In 1949 Nikolaos G. Iliopoulos presented six marble sculptures to the National Gallery; he had inherited them from his uncle Nikolaos I. Iliopoulos and they had been placed in the garden of the former Thon villa, which was destroyed in December 1944. These sculptures are signed works – four by Georgios Vroutos and one by Georgios Fytalis. The only one that does not bear a signature is “Nymph”, but it was also thought to be a work by Georgios Vroutos and was recorded in the archives of the National Gallery under the title “Water-Nymph”, while in the report by the experts on the evidence obtained from the destroyed villa, it is referred to under the title “Fryni”. But the original attribution to Georgios Vroutos does not stand.

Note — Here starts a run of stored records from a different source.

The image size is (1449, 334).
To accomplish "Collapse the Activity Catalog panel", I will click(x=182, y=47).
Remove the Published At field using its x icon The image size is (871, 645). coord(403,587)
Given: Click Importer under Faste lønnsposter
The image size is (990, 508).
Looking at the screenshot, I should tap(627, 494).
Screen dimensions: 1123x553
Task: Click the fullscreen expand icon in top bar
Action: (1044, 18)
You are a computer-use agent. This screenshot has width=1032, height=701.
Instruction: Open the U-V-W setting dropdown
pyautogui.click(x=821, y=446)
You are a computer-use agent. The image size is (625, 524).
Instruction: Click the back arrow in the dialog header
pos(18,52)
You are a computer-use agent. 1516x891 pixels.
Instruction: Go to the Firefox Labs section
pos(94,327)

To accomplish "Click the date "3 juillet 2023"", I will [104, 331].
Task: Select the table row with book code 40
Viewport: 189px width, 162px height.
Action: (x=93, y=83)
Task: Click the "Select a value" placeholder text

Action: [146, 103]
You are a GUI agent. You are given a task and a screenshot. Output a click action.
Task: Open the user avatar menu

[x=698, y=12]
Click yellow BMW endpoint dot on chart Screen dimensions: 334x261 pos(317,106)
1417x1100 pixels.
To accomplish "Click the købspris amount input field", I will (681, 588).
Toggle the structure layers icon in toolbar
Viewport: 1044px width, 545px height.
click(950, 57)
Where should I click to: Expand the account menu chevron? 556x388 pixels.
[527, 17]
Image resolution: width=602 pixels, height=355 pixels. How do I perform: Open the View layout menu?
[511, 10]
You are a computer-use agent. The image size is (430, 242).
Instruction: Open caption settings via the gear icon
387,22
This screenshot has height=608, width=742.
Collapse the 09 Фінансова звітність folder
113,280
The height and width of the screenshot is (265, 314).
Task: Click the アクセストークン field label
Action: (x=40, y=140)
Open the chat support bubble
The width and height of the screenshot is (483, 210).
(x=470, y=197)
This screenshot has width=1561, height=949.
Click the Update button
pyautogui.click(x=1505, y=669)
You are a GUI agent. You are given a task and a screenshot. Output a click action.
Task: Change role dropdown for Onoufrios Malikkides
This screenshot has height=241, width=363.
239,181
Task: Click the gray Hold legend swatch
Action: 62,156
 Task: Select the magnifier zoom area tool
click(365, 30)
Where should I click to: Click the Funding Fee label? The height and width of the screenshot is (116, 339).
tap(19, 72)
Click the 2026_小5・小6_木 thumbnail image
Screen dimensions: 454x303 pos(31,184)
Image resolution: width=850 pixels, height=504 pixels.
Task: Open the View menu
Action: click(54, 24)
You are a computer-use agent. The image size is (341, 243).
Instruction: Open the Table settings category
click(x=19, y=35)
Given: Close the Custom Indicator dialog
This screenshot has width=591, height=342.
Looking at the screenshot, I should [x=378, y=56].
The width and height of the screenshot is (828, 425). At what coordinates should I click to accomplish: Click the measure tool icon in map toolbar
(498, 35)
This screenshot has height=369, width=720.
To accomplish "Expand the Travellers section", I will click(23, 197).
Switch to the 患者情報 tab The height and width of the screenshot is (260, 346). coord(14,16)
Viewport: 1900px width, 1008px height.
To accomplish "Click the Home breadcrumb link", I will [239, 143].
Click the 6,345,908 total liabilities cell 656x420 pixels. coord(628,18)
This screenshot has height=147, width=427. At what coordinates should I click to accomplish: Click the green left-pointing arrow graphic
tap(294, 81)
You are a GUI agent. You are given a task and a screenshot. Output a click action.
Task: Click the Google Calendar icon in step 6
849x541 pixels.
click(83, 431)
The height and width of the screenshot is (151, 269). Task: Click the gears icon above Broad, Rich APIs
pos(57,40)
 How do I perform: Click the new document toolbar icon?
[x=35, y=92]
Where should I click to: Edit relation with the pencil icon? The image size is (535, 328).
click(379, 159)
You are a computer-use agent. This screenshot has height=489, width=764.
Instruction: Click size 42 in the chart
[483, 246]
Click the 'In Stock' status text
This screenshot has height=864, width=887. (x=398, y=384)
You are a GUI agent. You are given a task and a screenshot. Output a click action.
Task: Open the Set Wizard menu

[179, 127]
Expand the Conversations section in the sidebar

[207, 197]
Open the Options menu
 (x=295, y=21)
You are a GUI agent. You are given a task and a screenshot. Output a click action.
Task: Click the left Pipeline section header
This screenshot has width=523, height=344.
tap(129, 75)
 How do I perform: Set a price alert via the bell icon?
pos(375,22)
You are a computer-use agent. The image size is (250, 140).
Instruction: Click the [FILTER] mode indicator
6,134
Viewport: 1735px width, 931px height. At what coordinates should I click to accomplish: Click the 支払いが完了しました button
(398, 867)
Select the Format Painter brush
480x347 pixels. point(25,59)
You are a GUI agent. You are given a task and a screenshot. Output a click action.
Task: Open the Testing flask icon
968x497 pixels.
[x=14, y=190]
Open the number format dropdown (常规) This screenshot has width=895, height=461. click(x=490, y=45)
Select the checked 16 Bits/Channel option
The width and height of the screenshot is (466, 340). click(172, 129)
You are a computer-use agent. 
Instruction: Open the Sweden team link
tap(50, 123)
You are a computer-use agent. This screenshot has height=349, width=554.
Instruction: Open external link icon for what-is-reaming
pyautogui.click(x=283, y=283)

In 1841 the neoclassicist sculptor Ludwig Schwanthaler was commissioned to make a Nymph to be placed in a like-named room in the Anif Palace near Salzburg. Schwanthaler finished the work in marble in 1848. In 1852, with a few insignificant changes in the model, it was cast in bronze for the Royal Garden of Munich, while in 1855 the original or perhaps a copy was presented at the International Exhibition of Paris. In 1906 the original work was transferred from the Nymphs hall to the arcade of the palace where it fit in with the romantic exterior environment.
The “Nymph”, an idealized female figure with long wavy hair decorated with a wreath, is seated on a rock by the edge of the water holding her lyre with a melancholic and somewhat otherworldly expression, while a fish plays at her feet. The pose of the figure expresses thus the romantic spirit of the times in regard to the harmonious coexistence of the human being and nature, and brings to realization similar personal perceptions of the sculptor himself.
The “Nymph”, which came to the National Gallery in 1949, reproduces with almost perfect fidelity the original composition by Schwanthaler and leads to the conclusion that it is yet another copy of the work by Schwanthaler.
The head of the “Warrior Apollo” was a milestone in Antoine Bourdelle’s sculpture. It is the piece that marked his departure from the influence of Rodin and inaugurated his new style. Bourdelle’s personal style was formed along the guidelines of Archaic art and the austere order.
The Apollo of this composition was modeled after an Italian youth with a fiery, gaunt face, and evokes the figure of the ancient god who towers above the Battle of the Centaurs on the western pediment of the Temple of Zeus at Olympia. With this figure’s tectonic structure, sharp planes, austere expression, and powerful inner force, Bourdelle presages Cubism even as he remains faithful to Greco-Roman tradition.